(Data for this task begins)
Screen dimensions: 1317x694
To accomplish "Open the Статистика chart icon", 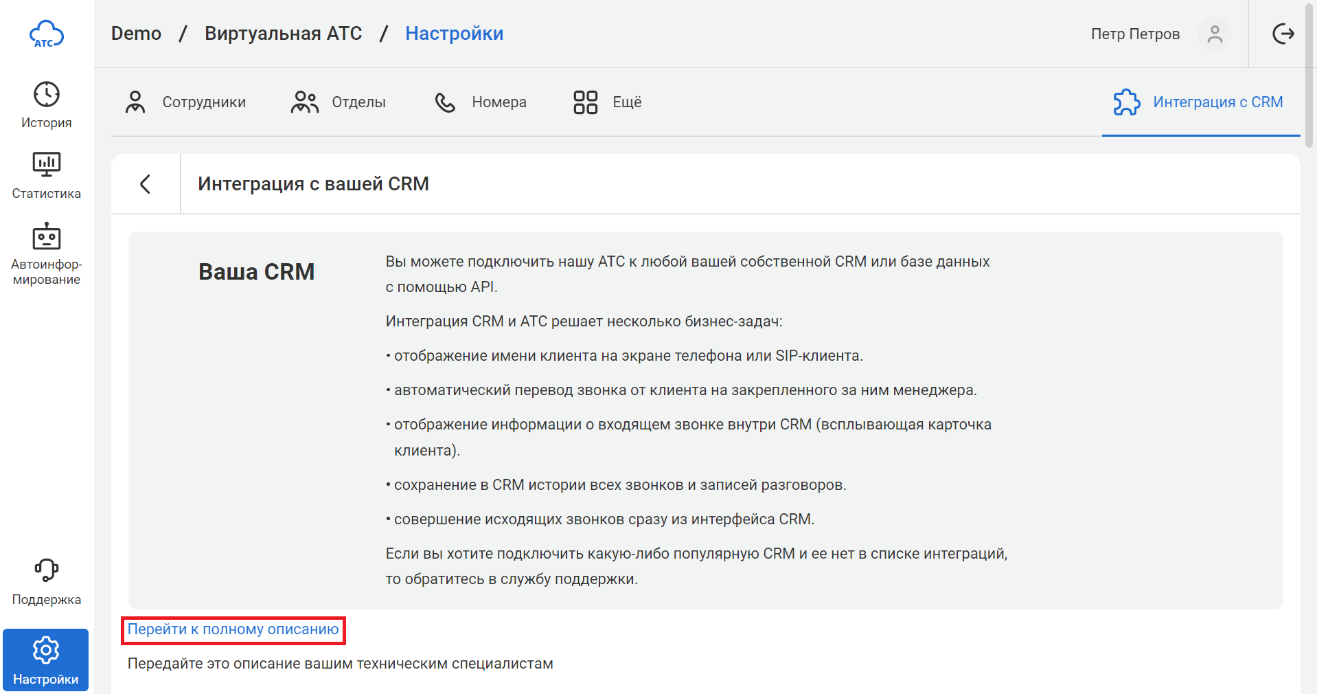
(Data for this task ends)
(Data for this task begins)
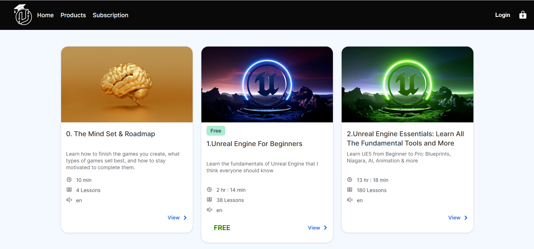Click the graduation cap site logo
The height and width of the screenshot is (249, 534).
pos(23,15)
(Data for this task ends)
(Data for this task begins)
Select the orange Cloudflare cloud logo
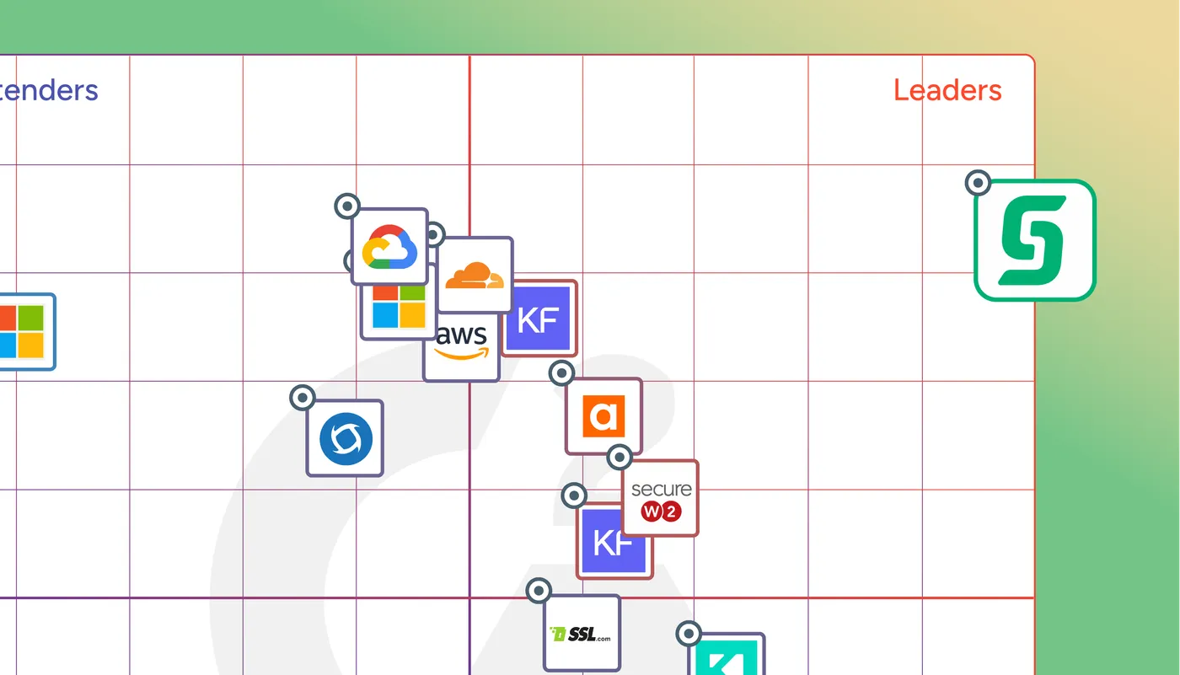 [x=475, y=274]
(Data for this task ends)
Your goal: Beginning with the line that contains "Screen dimensions: 1317x694", write out the lines of the material above exactly, and end with the line that contains "the Статистика chart". Omit the pictures.

Solution to this exercise:
Screen dimensions: 1317x694
To accomplish "Open the Статистика chart icon", 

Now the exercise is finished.